Emissora das Beiras

Tondela; Portugal;
- Frequency: 91.2 MHz

Programming
- Format: Portuguese music

History
- First air date: 13 May 1939; 86 years ago
- Last air date: 17 September 2024; 13 months ago (after 85 years, 127 days)

= Emissora das Beiras =

Emissora das Beiras (former callsign CSB-20) was a local radio station in Tondela, in central Portugal. The station was the oldest local radio station in Portugal, having been on air for 85 years at the time of its closure. The frequency is now occupied by Rádio Observador.

==History==
The station opened on May 13, 1939 by Joaquim Seabra as Rádio Pólo Norte, founded by a group of tuberculosis patients at Estância Sanatorial do Caramulo. It was initially a pastime reserved to the patients, who later started expanding the signal illegally, and later, began regular broadcasts with an official license. The station broadcast on 1460kHz on the AM band, given at an ITU convention in Copenhagen. The name Pólo Norte (North Pole) was related to reminisce winter snow. There were plans for an FM frequency before 1974, but the owner rejected it frequently. Moreover, the station did not have problems during the Estado Novo regime. The station worked in association with O Primeiro de Janeiro from Porto. As of 1979, the station was set to be sold to a private company; it also relayed news bulletins from Rádio Renascença. The bidder would also set up an additional studio in Porto, owing to its AM coverage. The station was one of the few who escaped nationalization in 1975.

The station collapsed in the 1980s, forcing the creation of a joint stock company, AO TOM D’ELLA (Rádio), LDA., while the station, in 1989, adopted the new name "Rádio Tom Dela". At an unknown date in the 1990s, the startion reverted its name back to Emissora das Beiras.

On May 14, 2024, the station was acquired by Observador, who aimed to use its frequency to carry Rádio Observador in the Viseu and Tondela areas.
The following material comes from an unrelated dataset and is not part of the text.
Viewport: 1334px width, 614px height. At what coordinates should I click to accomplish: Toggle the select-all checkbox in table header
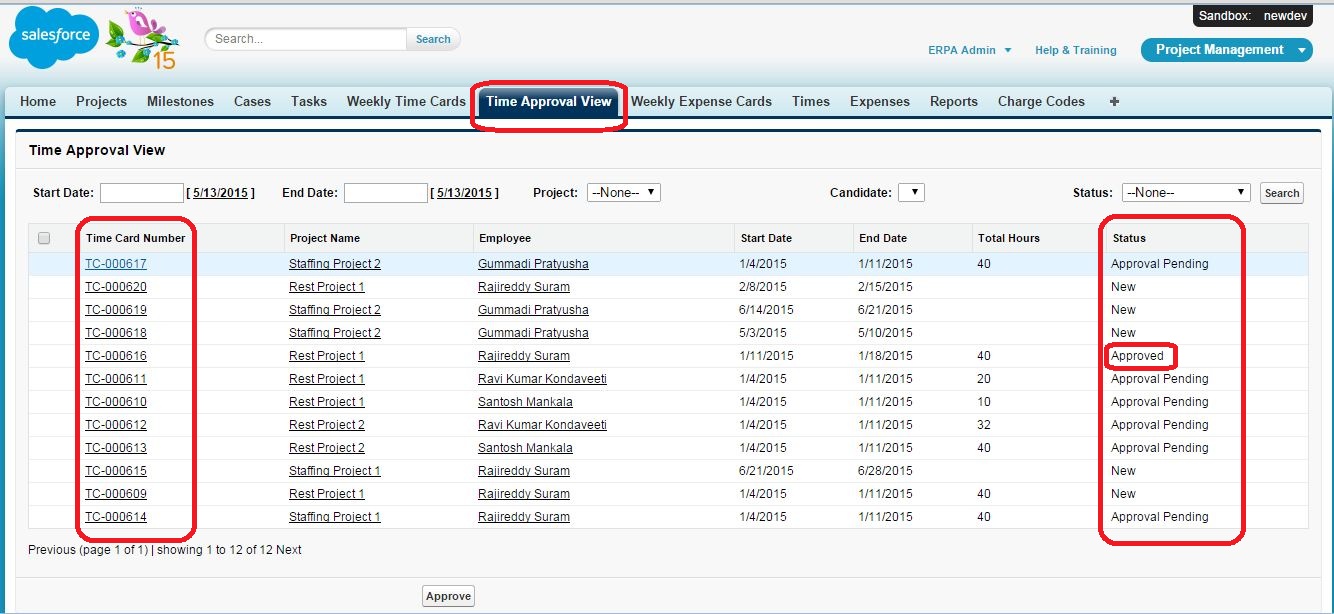pos(44,238)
From June 1, the station would start broadcasting a transitional service with a reduced crew before the takeover. On July 5, longtime station presenter Maria Helena left the station after 59 years on air; his husband had died the previous year. The transitional phase was supposed to end on October 1, but ended earlier than expected on September 17 at 5pm, when Rádio Observador used the former station's infrastructure to carry out coverage of wildfires in Viseu. Licensing limitations forbade the station from becoming a full-time relay of Observador.